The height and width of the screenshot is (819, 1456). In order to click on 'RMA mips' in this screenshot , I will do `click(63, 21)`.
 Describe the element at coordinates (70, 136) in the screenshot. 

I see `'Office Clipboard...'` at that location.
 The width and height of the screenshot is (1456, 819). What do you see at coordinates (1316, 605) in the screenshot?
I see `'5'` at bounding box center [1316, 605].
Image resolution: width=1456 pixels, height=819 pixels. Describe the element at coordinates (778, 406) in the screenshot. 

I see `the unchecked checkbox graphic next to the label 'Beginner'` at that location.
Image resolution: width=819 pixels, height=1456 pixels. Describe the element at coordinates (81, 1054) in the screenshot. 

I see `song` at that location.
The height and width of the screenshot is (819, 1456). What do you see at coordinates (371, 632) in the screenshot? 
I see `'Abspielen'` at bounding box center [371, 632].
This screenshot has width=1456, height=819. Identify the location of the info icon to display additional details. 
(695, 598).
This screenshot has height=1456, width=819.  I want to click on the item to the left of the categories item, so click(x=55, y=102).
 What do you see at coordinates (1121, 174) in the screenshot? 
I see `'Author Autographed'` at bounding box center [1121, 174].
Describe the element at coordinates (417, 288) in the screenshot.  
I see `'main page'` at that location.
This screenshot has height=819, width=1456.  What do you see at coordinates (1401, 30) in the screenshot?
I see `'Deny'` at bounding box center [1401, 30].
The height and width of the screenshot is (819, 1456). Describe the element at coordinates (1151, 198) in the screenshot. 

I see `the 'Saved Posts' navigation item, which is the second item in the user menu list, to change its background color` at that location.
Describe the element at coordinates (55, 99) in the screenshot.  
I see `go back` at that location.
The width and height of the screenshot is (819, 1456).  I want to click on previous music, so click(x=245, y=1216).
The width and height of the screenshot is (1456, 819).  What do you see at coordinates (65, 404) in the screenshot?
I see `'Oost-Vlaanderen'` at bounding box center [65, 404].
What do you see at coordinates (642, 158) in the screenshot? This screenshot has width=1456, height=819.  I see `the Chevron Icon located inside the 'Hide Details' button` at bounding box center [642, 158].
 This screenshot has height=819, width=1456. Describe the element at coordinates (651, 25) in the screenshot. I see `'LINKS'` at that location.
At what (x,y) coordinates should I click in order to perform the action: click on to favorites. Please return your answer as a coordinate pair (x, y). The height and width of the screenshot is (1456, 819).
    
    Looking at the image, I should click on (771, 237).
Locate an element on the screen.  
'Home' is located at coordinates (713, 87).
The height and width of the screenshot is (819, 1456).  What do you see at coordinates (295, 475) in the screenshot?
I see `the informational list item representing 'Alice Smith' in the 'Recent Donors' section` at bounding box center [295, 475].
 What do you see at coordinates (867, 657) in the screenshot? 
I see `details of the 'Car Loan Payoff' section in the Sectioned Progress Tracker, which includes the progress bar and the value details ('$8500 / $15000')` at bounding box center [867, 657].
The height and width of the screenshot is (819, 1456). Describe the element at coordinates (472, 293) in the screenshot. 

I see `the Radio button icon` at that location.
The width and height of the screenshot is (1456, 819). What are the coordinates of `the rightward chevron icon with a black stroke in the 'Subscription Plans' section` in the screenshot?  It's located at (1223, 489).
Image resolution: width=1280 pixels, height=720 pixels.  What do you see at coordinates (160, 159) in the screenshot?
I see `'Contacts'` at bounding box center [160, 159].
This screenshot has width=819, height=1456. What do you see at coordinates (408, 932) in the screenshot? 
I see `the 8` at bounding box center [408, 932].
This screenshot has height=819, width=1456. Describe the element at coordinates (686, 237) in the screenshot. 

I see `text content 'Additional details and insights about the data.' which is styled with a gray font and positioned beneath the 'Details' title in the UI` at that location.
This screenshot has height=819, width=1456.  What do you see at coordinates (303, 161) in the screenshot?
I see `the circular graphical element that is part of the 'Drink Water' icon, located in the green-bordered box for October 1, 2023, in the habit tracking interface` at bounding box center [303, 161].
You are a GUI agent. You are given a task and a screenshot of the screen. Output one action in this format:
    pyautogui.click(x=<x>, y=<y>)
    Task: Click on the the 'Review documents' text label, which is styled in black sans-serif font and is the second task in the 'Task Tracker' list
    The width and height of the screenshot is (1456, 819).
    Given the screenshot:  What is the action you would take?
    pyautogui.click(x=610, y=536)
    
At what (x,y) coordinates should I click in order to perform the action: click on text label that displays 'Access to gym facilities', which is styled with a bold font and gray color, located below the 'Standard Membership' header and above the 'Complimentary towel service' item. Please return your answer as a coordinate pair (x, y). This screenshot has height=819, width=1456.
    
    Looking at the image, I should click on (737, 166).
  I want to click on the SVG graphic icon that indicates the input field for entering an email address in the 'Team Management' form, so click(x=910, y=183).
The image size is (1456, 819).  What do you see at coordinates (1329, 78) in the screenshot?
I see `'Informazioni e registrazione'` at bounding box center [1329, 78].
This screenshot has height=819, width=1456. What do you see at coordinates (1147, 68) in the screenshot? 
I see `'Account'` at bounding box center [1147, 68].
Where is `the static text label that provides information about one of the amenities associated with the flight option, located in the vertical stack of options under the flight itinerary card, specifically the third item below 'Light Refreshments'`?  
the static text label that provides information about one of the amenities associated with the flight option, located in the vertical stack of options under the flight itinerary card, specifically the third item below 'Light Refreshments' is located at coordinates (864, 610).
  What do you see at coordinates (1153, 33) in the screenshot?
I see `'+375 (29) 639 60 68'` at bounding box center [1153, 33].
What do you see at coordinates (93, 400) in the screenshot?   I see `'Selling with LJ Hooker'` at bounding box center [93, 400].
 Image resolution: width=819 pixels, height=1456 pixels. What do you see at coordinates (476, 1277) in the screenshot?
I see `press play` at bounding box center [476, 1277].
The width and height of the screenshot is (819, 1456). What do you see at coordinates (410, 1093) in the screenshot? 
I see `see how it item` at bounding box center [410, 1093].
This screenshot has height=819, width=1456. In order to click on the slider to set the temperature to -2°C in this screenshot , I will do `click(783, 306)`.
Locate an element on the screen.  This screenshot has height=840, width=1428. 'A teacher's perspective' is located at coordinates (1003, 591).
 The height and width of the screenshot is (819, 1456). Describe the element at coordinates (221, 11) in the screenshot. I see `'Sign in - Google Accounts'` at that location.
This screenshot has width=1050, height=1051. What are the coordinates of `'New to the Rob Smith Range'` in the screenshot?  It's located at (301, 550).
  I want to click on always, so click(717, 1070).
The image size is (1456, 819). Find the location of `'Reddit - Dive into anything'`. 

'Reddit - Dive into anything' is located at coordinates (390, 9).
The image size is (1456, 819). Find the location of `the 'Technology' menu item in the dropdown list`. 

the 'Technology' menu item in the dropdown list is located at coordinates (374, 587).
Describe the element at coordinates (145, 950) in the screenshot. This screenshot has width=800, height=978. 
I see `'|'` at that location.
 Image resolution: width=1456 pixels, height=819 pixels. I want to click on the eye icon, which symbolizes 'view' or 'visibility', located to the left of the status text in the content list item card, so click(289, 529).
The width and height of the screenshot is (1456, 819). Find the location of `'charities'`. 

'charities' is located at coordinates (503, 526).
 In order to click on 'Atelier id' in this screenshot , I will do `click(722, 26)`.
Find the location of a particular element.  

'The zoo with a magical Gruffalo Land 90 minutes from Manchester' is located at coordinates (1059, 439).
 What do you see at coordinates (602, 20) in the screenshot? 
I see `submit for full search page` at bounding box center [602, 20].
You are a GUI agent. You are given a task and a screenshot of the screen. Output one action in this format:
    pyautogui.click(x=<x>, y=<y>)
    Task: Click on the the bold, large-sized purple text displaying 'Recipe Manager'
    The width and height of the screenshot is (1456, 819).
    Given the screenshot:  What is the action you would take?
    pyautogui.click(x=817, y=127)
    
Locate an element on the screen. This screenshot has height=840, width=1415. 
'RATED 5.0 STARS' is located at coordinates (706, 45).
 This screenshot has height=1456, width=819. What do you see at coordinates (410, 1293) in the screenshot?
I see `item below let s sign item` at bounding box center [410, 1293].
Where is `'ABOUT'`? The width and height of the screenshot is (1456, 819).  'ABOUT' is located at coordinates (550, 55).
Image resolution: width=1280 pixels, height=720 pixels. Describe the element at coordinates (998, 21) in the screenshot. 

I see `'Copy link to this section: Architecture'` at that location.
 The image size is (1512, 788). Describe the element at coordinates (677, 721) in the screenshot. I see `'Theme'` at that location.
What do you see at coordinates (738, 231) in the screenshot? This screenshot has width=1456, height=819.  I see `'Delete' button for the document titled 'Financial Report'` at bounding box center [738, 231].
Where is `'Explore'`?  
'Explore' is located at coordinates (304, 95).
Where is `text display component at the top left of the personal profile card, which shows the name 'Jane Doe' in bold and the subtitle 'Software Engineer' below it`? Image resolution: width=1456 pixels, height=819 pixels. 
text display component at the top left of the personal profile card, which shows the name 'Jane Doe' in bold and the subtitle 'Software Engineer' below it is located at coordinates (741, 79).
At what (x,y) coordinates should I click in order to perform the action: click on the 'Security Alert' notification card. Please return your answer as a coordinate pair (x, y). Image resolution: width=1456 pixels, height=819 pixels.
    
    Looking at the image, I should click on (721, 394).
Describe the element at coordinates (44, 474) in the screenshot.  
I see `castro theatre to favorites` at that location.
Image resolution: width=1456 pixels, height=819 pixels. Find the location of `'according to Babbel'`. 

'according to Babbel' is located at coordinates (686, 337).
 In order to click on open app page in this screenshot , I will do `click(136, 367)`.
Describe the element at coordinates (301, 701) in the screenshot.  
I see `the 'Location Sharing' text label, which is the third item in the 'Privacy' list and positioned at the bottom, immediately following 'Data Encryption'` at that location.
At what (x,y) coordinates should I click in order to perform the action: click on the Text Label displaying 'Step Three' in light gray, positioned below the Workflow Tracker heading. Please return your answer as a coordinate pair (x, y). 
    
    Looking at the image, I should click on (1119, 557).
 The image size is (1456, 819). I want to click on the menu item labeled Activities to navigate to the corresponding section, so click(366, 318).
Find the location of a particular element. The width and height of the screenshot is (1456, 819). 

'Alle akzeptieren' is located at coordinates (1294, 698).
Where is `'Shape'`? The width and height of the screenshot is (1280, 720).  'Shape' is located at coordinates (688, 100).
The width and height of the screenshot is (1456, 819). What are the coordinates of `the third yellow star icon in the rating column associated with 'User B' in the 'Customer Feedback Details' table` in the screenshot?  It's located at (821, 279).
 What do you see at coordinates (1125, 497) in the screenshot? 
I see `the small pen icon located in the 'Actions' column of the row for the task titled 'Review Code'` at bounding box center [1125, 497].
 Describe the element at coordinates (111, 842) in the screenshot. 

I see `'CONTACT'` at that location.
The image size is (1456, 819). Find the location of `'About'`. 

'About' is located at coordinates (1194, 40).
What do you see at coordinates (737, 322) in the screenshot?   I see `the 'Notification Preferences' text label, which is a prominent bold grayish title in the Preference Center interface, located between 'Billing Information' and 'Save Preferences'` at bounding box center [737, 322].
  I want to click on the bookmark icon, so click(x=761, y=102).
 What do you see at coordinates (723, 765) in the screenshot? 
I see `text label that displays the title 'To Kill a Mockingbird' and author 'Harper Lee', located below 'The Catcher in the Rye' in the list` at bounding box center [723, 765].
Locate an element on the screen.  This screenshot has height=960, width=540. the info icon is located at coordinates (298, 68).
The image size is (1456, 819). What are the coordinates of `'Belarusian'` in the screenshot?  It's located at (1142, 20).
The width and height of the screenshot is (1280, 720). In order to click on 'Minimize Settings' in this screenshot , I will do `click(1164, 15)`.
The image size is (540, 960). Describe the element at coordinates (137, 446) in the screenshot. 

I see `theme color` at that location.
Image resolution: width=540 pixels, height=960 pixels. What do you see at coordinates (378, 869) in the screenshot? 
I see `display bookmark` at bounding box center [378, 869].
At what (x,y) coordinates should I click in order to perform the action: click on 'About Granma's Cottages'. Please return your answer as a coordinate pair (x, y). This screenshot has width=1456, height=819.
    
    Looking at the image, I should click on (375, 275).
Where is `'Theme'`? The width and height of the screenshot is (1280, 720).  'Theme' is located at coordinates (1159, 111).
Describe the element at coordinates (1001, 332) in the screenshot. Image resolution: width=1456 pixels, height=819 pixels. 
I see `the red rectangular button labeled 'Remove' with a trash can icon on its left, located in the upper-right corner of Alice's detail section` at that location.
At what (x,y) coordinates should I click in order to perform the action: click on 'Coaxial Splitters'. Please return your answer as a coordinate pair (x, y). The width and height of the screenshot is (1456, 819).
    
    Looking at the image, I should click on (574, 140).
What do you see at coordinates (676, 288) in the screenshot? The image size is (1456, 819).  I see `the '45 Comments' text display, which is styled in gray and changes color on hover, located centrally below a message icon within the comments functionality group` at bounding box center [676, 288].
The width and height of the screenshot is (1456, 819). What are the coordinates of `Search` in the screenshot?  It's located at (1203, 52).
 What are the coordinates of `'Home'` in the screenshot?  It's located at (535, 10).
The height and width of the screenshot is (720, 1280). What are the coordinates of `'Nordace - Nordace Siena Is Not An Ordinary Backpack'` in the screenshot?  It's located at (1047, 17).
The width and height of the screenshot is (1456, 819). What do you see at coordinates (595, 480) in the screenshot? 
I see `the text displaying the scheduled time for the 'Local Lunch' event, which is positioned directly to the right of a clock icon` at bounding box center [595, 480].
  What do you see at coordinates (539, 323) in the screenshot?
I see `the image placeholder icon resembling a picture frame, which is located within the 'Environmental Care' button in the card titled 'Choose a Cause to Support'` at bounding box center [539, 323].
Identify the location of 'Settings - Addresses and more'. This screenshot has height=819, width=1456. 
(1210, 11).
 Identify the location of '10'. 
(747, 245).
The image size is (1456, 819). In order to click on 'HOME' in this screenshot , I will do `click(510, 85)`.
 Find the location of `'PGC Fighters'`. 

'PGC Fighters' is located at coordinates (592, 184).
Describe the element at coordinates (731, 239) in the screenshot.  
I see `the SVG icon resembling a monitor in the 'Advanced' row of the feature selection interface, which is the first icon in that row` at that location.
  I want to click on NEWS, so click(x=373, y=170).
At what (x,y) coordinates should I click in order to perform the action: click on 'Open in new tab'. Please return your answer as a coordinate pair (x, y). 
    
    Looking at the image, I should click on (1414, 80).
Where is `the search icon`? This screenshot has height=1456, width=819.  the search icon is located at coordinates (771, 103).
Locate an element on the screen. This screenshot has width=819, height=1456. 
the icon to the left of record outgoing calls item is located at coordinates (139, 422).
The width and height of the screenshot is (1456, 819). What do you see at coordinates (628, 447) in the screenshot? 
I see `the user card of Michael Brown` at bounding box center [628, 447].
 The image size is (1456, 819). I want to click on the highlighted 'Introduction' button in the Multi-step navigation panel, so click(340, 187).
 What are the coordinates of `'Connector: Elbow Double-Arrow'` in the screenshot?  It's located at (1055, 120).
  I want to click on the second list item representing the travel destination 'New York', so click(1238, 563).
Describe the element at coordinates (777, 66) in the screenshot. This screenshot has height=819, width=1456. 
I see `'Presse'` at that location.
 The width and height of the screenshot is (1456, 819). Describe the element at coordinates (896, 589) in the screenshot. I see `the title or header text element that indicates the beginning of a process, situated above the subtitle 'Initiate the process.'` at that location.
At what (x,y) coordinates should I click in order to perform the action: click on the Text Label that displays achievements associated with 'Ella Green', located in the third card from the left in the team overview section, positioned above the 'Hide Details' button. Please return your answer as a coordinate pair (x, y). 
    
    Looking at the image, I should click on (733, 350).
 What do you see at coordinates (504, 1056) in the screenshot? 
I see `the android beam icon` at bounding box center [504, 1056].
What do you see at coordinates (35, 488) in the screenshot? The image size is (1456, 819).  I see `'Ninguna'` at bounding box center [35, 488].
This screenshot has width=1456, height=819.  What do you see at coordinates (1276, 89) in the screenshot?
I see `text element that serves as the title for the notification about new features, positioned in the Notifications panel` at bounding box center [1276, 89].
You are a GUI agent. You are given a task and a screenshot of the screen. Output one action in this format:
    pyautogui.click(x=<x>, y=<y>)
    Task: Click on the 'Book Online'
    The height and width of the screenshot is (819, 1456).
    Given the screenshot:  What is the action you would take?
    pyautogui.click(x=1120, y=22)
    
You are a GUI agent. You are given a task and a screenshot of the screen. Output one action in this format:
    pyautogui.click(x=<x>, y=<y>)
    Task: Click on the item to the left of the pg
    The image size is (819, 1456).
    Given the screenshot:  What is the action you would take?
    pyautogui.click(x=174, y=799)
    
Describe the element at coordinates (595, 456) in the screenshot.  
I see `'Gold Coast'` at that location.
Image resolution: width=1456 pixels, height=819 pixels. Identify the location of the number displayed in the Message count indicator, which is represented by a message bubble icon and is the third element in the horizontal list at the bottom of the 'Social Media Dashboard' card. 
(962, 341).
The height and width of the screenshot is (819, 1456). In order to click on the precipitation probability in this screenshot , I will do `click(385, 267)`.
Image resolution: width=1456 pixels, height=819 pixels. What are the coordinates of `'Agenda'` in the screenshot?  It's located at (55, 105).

------------------------------------------------------------------------

**The task:**
Gather every line from the listing above that contains the string "font", treating uppercase and lowercase as different.

**Written solution:**
I see `text content 'Additional details and insights about the data.' which is styled with a gray font and positioned beneath the 'Details' title in the UI` at that location.
    Task: Click on the the 'Review documents' text label, which is styled in black sans-serif font and is the second task in the 'Task Tracker' list
At what (x,y) coordinates should I click in order to perform the action: click on text label that displays 'Access to gym facilities', which is styled with a bold font and gray color, located below the 'Standard Membership' header and above the 'Complimentary towel service' item. Please return your answer as a coordinate pair (x, y). This screenshot has height=819, width=1456.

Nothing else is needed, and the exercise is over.